Source extract

Under section 3(1A) of the 1991 Act a person is not guilty of an offence where the dog is dangerously out of control with respect to a trespasser who is in, or entering, their home, whether the owner is present or not. Note that in the case of Royal Mail Group Ltd v Watson, the Divisional Court held that the ‘householder’ exemption in section 3(1A) did not apply where the victim was not a trespasser. In that case, a postman was held not to be a trespasser where he had pushed mail through the letterbox at the defendant’s home and, in doing so, was bitten on the finger by a dog. The exemption under section 3(1A) does not apply to dog attacks on trespassers in gardens, driveways or outbuildings.
The offence under section 3(1) is an offence of strict liability. The prosecution is, however, required to prove that an act or omission of the defendant, with or without fault, to more than a minimal degree, caused or permitted the dog to be dangerously out of control. R v Robinson-Pierre  1 Cr App R 22 provides: Parliament did not intend to render the dog owner absolutely liable in all circumstances for the dog being dangerously out of control, or to create an offence without regard to the ability of the owner or someone to whom he had entrusted responsibility, to take and keep control of the animal; there must be some causal connection between having control of the dog and the prohibited state of affair that has arisen.
Prosecutors should note that Rafiq v DPP 161 JP 412 DC provides: If there is a bite without reasonable apprehension immediately before it, the use of the word ‘any occasion’ used in the interpretation of ‘dangerously out of control’ is sufficient to impose liability. There would be grounds for reasonable apprehension that the dog would go on to injure another person. It was also determined that the injury caused by a dog is in itself capable of being conduct that would give grounds for reasonable apprehension of injury.
More than one person may be ‘in charge’ of a dog at any given time: L v CPS 174 JP 209 DC.
In proceedings for an offence under section 3(1) of the 1991 Act against a person who is the owner of a dog but was not at the material time in charge of it, it is a defence for the accused to prove that the dog was at the material time in the charge of a person whom he reasonably believed to be a fit and proper person to be in charge of it. The defence should only succeed where there is evidence that the owner had for the time being divested himself or responsibility in favour of an identifiable person: R v Huddart  2 Archbold News 1, CA.
It is a summary offence for a person to use, or permit the use of, a guard dog to protect any premises unless a handler capable of controlling the dog is also present and the dog is under his control, or unless the dog is secured so that it is not at liberty to go freely about the premises. A guard dog may not be used or permitted to be used unless a notice warning of the dog’s presence is clearly exhibited at each entrance to the premises, (sections 1 and 5 of the Guard Dogs Act 1975).
An offence is committed by the owner or person in charge of a dog if it worries livestock on any agricultural land, (section 1 Dogs (Protection of Livestock) Act 1953).
An offence is not committed if at the time of worrying, the livestock were trespassing, and the dog belonged to the owner, or was in the charge of the occupier or a person authorised by the owner, of the land on which the livestock were trespassing, and the person in charge of the dog did not cause the dog to attack the livestock.
A dog owner shall not be convicted of an offence under section 1 of the Dogs (Protection of Livestock) Act if he / she proves that someone they reasonably believed to be fit and proper was in charge of the dog when it worried the livestock.

Problem set
1. In the dog offences guidance, which case is cited for the point that more than one person may be "in charge" of a dog at any given time?
2. Resume the dog offences guidance after its final sentence and carry it on in the same style.

Records supplied
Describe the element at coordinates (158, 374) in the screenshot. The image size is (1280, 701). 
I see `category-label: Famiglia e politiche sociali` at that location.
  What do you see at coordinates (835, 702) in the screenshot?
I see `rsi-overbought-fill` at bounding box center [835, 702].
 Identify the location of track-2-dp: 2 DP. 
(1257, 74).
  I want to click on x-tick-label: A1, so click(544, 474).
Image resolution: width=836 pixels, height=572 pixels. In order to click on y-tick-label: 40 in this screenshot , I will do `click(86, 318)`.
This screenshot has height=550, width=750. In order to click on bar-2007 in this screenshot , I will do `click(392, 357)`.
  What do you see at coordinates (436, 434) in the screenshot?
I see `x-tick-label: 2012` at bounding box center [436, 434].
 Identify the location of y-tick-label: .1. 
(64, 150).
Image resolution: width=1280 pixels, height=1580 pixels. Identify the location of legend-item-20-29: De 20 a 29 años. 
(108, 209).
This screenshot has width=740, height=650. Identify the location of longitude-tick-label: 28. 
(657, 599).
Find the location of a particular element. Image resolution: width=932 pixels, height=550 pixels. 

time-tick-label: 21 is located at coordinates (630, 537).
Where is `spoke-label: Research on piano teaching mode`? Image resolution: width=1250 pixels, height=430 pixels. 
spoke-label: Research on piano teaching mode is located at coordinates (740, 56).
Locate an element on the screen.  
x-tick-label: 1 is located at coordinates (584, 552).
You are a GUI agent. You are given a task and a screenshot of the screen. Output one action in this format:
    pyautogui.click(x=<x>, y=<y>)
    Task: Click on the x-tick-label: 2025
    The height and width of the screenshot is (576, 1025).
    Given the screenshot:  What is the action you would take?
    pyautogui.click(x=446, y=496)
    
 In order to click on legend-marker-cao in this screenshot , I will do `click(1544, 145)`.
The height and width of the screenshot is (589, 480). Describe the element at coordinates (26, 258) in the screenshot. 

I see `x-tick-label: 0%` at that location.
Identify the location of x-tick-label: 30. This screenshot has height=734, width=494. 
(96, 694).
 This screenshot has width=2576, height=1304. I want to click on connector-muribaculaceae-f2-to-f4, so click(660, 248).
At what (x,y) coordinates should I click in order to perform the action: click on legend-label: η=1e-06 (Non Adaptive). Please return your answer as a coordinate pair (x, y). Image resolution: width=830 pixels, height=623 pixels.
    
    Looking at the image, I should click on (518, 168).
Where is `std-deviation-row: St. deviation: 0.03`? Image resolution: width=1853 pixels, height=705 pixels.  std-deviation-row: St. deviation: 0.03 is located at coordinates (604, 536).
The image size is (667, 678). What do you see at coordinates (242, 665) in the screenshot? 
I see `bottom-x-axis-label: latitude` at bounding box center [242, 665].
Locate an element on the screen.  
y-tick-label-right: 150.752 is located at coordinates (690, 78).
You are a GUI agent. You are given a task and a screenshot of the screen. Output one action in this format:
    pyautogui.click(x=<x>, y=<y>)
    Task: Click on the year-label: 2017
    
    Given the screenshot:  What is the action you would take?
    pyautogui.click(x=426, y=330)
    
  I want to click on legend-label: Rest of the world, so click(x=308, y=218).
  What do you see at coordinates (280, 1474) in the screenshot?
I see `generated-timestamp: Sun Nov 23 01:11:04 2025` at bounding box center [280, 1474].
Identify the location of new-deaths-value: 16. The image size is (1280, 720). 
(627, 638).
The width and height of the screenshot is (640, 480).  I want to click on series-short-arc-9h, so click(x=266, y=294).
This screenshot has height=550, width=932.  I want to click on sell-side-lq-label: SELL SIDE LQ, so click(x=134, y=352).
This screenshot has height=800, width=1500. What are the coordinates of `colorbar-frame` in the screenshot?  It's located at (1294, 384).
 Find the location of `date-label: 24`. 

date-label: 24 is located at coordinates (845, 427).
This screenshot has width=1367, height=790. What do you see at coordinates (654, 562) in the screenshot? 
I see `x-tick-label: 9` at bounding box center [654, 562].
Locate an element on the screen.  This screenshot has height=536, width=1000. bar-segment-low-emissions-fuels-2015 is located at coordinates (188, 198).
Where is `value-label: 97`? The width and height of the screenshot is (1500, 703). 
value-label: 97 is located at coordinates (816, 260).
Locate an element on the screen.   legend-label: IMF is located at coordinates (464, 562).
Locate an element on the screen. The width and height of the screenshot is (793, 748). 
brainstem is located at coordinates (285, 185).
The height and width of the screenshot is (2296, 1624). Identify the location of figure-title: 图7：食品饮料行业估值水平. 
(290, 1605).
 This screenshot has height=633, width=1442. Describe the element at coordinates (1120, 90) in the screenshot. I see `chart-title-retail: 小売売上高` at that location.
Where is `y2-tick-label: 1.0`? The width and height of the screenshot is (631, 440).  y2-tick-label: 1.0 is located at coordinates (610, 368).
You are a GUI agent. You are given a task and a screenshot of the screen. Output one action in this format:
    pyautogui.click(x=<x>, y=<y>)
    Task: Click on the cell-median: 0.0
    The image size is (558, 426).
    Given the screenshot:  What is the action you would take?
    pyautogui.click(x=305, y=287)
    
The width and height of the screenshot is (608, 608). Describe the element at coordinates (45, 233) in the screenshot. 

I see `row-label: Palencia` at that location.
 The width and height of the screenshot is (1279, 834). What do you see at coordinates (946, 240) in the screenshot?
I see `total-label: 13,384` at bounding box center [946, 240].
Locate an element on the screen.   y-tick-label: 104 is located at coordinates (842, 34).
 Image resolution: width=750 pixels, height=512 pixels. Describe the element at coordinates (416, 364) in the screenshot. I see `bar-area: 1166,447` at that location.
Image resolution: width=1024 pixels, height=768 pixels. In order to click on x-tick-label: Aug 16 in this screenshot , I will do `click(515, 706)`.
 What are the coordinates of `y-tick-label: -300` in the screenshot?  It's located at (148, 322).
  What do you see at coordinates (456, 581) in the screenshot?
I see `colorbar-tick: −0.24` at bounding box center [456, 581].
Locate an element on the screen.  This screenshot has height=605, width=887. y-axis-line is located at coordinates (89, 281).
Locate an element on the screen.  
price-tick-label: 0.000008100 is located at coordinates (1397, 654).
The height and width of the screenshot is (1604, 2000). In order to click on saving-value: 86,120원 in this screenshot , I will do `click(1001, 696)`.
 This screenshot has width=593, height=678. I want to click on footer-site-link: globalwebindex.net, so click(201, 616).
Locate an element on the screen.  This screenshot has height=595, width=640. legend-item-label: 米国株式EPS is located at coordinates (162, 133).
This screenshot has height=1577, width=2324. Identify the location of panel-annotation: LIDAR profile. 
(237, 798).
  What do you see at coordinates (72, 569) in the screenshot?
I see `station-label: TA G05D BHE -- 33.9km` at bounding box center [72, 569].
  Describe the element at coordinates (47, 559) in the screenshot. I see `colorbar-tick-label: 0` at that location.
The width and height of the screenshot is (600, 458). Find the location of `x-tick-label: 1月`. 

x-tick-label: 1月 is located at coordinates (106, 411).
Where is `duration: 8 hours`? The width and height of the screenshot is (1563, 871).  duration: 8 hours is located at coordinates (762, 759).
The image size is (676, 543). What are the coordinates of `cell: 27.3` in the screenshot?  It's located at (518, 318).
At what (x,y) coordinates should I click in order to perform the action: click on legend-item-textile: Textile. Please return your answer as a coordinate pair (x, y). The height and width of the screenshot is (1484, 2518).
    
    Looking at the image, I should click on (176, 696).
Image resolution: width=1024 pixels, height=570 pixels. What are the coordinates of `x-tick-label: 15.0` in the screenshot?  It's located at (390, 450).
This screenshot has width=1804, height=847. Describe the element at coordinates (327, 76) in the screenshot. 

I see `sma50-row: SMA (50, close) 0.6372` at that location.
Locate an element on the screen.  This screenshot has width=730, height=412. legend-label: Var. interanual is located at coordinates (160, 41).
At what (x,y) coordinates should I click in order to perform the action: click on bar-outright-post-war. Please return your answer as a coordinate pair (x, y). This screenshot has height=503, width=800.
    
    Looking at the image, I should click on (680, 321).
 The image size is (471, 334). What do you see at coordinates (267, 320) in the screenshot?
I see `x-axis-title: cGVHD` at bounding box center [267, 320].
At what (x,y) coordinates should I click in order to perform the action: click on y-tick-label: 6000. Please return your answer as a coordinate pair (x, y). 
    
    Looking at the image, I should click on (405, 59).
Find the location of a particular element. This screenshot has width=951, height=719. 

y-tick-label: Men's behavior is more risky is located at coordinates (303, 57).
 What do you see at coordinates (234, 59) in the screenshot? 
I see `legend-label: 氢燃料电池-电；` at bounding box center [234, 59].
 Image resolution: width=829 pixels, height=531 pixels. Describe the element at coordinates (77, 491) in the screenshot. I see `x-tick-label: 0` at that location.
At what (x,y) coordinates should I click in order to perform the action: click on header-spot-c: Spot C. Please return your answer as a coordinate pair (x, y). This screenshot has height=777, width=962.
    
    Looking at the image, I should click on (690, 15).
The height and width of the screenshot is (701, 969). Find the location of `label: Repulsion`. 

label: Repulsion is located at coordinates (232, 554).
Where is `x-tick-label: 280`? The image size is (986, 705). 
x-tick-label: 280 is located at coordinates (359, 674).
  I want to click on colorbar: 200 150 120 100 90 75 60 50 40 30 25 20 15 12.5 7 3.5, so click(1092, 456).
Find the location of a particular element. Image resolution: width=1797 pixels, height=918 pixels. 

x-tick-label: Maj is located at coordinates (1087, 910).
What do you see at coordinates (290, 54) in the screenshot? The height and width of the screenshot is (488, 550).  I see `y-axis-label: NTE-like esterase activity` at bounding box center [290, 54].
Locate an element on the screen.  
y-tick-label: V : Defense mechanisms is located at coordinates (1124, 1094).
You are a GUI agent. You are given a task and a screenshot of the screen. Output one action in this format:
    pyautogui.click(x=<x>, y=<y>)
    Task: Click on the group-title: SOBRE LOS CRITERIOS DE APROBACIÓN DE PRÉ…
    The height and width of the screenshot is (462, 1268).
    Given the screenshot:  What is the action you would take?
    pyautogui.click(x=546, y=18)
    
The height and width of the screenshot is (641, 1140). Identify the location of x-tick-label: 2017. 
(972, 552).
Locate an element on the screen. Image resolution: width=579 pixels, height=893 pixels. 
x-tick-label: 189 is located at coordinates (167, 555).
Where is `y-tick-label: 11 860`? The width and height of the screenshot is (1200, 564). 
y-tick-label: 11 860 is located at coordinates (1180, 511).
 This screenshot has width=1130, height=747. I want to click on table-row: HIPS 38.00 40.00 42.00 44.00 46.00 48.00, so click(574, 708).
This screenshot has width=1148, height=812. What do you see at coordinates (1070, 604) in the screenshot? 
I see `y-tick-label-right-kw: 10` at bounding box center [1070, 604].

Answer set
1. L v CPS 174 JP 209 DC.

2.
Section 2 of the Dogs (Protection of Livestock) Act 1953 provides that it is necessary to have the consent of the Chief Officer of police for the police area in which the land is situated, or the occupier of the land, or the owner of any of the livestock in question. The consent is a pre-requisite to any prosecution.
Section 3 of the Dogs (Protection of Livestock) Act 1953 defines ‘livestock’ as being cattle, sheep, goats, swine, horses or poultry. The definition does not include ‘exotic’ farm animals such as alpacas, buffalo, ostrich etc which are increasingly being kept by farmers and others. If any of these are attacked by a dog, there is no offence under this Act. There may, however, be recourse under the Dogs Act 1871 or under the 1991 Act.
The Dogs (Protection of Livestock) Act 1953 applies only to ‘agricultural land’ (as defined at section 3). The Act does not apply to private gardens, parks etc.
There is no power in the 1953 Act for any penalty other than a financial one (section 1(6) refers). There is no power to make a control or destruction order. Prosecutors should note, however, that civil proceedings under the 1871 Act can be brought in tandem with the criminal proceedings to apply for a control order on conviction.
These Regulations provide for the compulsory micro-chipping of dogs and the recording of each dog’s identity and its keeper’s contact details on a database.
Regulation 3 imposes a duty on every keeper of a dog to have their dog micro-chipped and to record information on a database. This information must be kept up-to-date in order for a dog to be considered to be properly micro-chipped at all times.
Regulation 8 requires a new keeper to update the information on the database on the transfer of keepership and prevents a dog from being transferred to a new keeper until it has been micro-chipped.
Regulation 9 sets training standards for people who implant microchips.
Regulation 13 provides for various summary only breach offences in the event of non-compliance with the Regulations:
- It is an offence, punishable on summary conviction by a fine not exceeding level 4 on the standard scale, to fail to comply with a notice served under Regulation 7.
- It is an offence, punishable on summary conviction by a fine not exceeding level 2 on the standard scale to-
- fail to comply with regulation 8(2);
- fail to comply with regulation 9(1);
- fail to comply with a notice served under regulation 9(2);
- fail to report an adverse reaction or the failure of a microchip in accordance with regulation 10(1);
- fail to comply with a notice served under regulation 12(a);
- obstruct an authorised person exercising a power under regulation 12(b) or 12(c).
A prosecution may not be required where there has been minimal risk to public safety.
A prosecution is likely to be in the public interest where a dog dangerously out of control injures a person or an assistance dog.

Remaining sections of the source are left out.